_Problem_. Set down the passage on the Pilbara monitor word for word, starting with "The Pilbara monitor (Varanus" and going on through "endemic to Australia.".

_Passage provided_.

· · · · · · ·

The Pilbara monitor (Varanus bushi), also known commonly as Bush's monitor, Bush's pygmy monitor, and the Pilbara mulga goanna, is a species of monitor lizard in the family Varanidae. The species is endemic to Australia.

Etymology
The specific name, bushi, is in honor of Australian naturalist and herpetologist Brian Gordon Bush (born 1947).

Taxonomy
V. bushi belongs to the subgenus Odatria.

Description
V. bushi is most similar to the stripe-tailed goanna (V. caudolineatus) and the pygmy mulga goanna (V. gilleni) of all monitor lizards. However, the Pilbara monitor can be distinguished from these other two species by some morphological and genetic differences.

Geographic range
The Pilbara monitor inhabits the Pilbara region of Western Australia.

Habitat
The preferred natural habitats of V. bushi are desert and savanna.

Behaviour
Details about the behaviour of V. bushi are relatively unknown. However, it is known to be arboreal and to shelter in bark crevices, in hollow trees, and under fallen logs.

Reproduction
V. bushi is oviparous.

References

Further reading
Aplin KP, Fitch AJ, King DJ (2006)."A new species of Varanus Merrem (Squamata: Varanidae) from the Pilbara region of Western Australia, with observations on sexual dimorphism in closely related species". Zootaxa 1313: 1–38. (Varanus bushi, new species).
Cogger HG (2014). Reptiles and Amphibians of Australia, Seventh Edition. Clayton, Victoria, Australia: CSIRO Publishing. xxx + 1,033 pp. .

· · · · · · ·

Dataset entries
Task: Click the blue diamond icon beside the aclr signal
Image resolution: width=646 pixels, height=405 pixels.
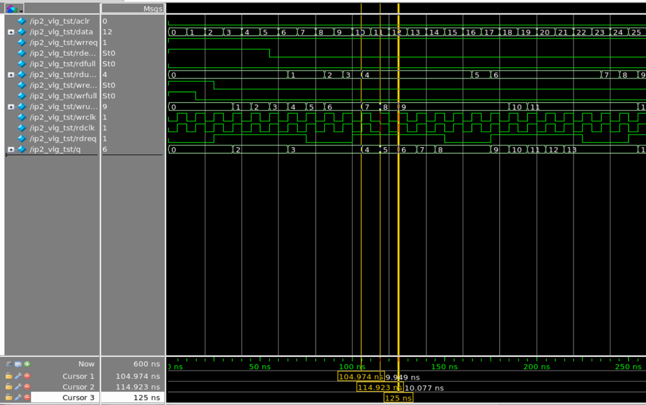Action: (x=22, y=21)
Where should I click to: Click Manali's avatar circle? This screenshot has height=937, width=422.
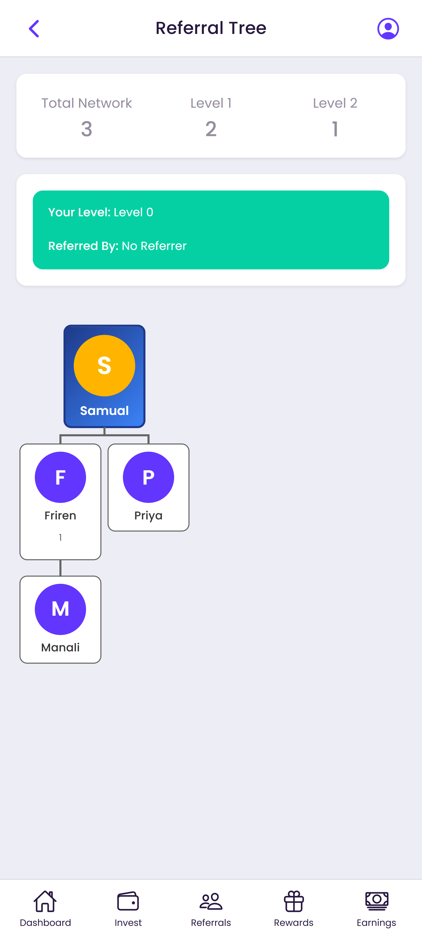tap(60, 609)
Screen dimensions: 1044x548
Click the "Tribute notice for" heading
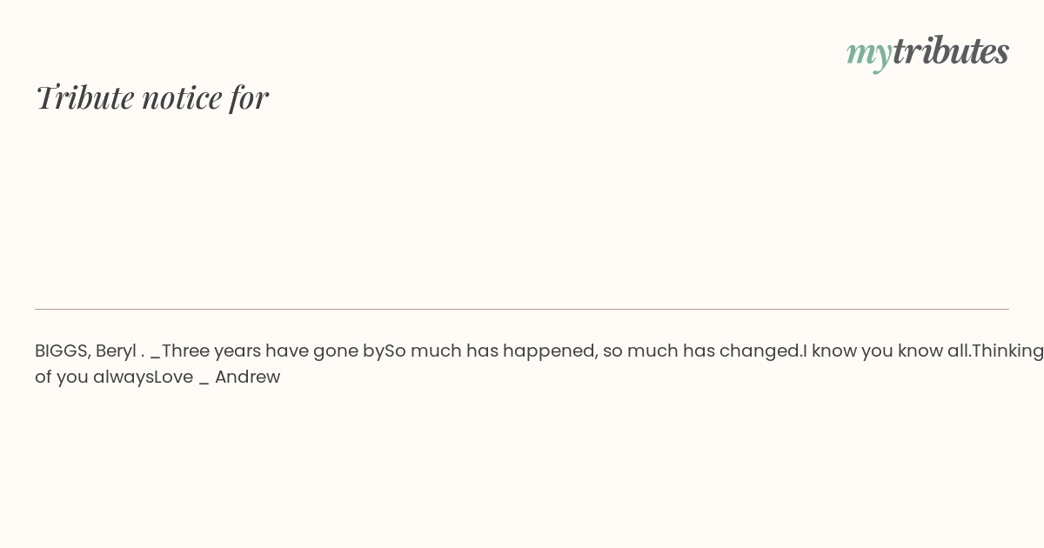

· · · · · · ·

_Answer area_.
The Pilbara monitor (Varanus bushi), also known commonly as Bush's monitor, Bush's pygmy monitor, and the Pilbara mulga goanna, is a species of monitor lizard in the family Varanidae. The species is endemic to Australia.